**Collected data entries**:
··········
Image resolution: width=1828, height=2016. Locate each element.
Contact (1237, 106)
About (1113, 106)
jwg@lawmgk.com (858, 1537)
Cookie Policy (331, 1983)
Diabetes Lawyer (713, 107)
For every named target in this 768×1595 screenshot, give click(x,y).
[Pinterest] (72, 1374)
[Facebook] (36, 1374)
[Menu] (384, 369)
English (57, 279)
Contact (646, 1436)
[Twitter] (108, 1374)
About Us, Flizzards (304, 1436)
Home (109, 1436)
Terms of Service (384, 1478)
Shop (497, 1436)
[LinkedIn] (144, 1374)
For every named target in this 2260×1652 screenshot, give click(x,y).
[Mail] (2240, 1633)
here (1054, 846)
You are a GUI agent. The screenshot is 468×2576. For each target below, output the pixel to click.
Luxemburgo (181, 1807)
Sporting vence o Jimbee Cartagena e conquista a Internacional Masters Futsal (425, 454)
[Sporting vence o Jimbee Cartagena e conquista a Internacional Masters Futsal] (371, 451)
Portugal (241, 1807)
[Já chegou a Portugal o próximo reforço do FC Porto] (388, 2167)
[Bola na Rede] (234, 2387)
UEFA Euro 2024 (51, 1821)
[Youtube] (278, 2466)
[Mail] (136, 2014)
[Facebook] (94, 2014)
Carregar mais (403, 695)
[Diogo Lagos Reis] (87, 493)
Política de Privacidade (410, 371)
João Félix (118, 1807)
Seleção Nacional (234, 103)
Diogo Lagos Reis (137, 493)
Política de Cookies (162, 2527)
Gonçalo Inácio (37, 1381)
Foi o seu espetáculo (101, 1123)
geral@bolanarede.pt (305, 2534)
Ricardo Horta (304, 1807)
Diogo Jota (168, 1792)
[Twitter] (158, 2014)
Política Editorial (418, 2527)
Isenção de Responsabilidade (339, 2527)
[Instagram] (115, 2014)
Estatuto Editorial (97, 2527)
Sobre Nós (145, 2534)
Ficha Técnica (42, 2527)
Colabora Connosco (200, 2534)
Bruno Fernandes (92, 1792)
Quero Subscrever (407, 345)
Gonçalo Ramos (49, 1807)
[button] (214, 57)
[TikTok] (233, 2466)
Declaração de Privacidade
··········
**What is being asked**:
Each record must be returned exactly as it is written.

**Task response**:
Image resolution: width=1828, height=2016. Locate each element.
Contact (1237, 106)
About (1113, 106)
jwg@lawmgk.com (858, 1537)
Cookie Policy (331, 1983)
Diabetes Lawyer (713, 107)
For every named target in this 768×1595 screenshot, give click(x,y).
[Pinterest] (72, 1374)
[Facebook] (36, 1374)
[Menu] (384, 369)
English (57, 279)
Contact (646, 1436)
[Twitter] (108, 1374)
About Us, Flizzards (304, 1436)
Home (109, 1436)
Terms of Service (384, 1478)
Shop (497, 1436)
[LinkedIn] (144, 1374)
For every named target in this 2260×1652 screenshot, give click(x,y).
[Mail] (2240, 1633)
here (1054, 846)
You are a GUI agent. The screenshot is 468×2576. For each target below, output the pixel to click.
Luxemburgo (181, 1807)
Sporting vence o Jimbee Cartagena e conquista a Internacional Masters Futsal (425, 454)
[Sporting vence o Jimbee Cartagena e conquista a Internacional Masters Futsal] (371, 451)
Portugal (241, 1807)
[Já chegou a Portugal o próximo reforço do FC Porto] (388, 2167)
[Bola na Rede] (234, 2387)
UEFA Euro 2024 (51, 1821)
[Youtube] (278, 2466)
[Mail] (136, 2014)
[Facebook] (94, 2014)
Carregar mais (403, 695)
[Diogo Lagos Reis] (87, 493)
Política de Privacidade (410, 371)
João Félix (118, 1807)
Seleção Nacional (234, 103)
Diogo Lagos Reis (137, 493)
Política de Cookies (162, 2527)
Gonçalo Inácio (37, 1381)
Foi o seu espetáculo (101, 1123)
geral@bolanarede.pt (305, 2534)
Ricardo Horta (304, 1807)
Diogo Jota (168, 1792)
[Twitter] (158, 2014)
Política Editorial (418, 2527)
Isenção de Responsabilidade (339, 2527)
[Instagram] (115, 2014)
Estatuto Editorial (97, 2527)
Sobre Nós (145, 2534)
Ficha Técnica (42, 2527)
Colabora Connosco (200, 2534)
Bruno Fernandes (92, 1792)
Quero Subscrever (407, 345)
Gonçalo Ramos (49, 1807)
[button] (214, 57)
[TikTok] (233, 2466)
Declaração de Privacidade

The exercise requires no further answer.